(Work item) Retype, word for word, every line starting at the line with "Viewport: 608px width, 311px height." and ending with the final line of the entries; skip the pictures.
── Input data
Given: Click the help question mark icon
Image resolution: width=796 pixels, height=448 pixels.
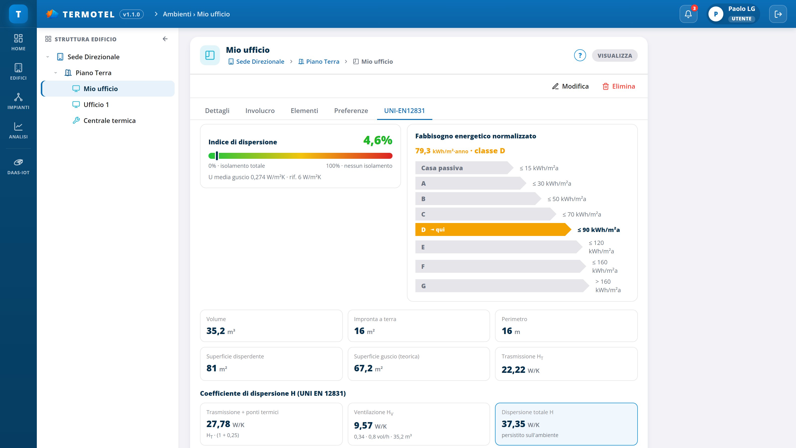Looking at the screenshot, I should [x=580, y=55].
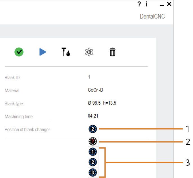193x178 pixels.
Task: Click the green checkmark status icon
Action: click(19, 52)
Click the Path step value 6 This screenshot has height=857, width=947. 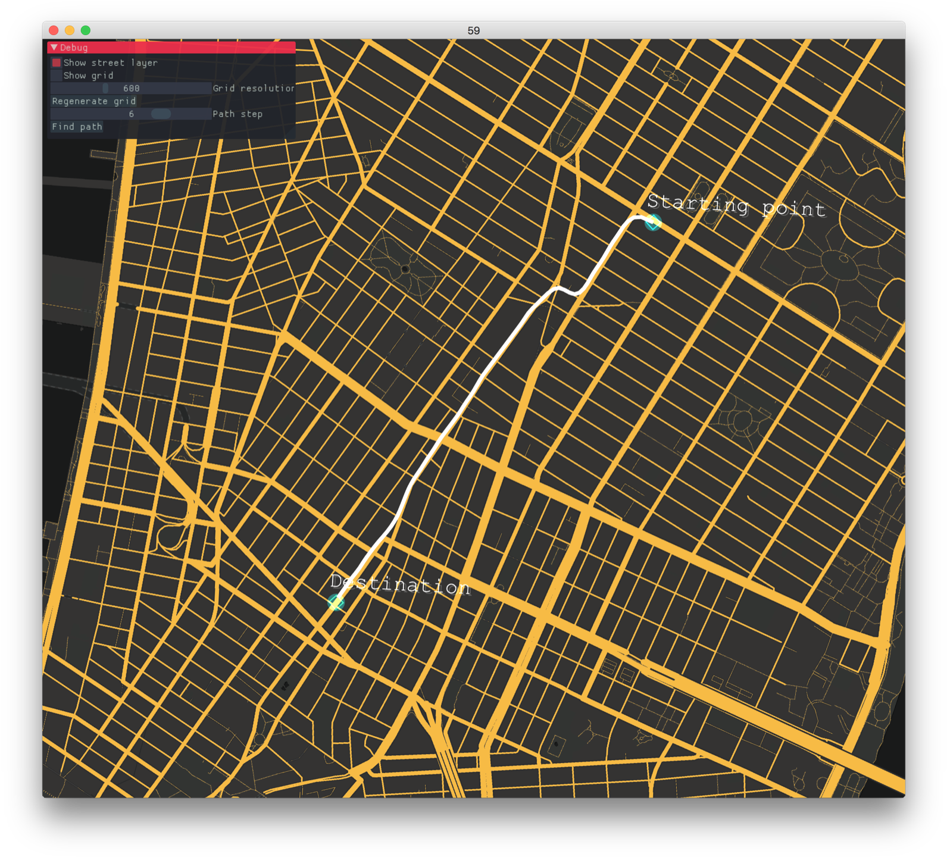[131, 114]
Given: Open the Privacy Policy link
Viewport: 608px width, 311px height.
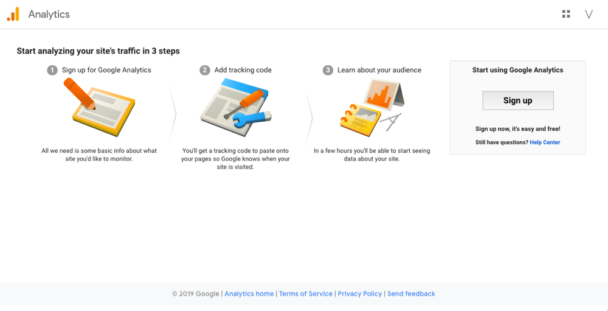Looking at the screenshot, I should (360, 294).
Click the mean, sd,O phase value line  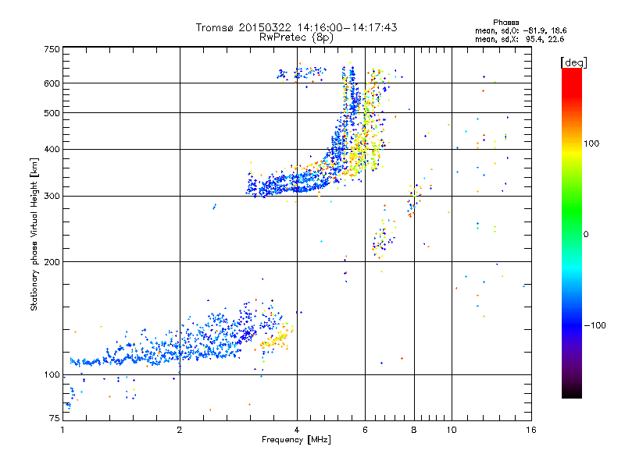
────
(Response area)
Viewport: 608px width, 311px height.
Looking at the screenshot, I should (360, 294).
Click the mean, sd,O phase value line  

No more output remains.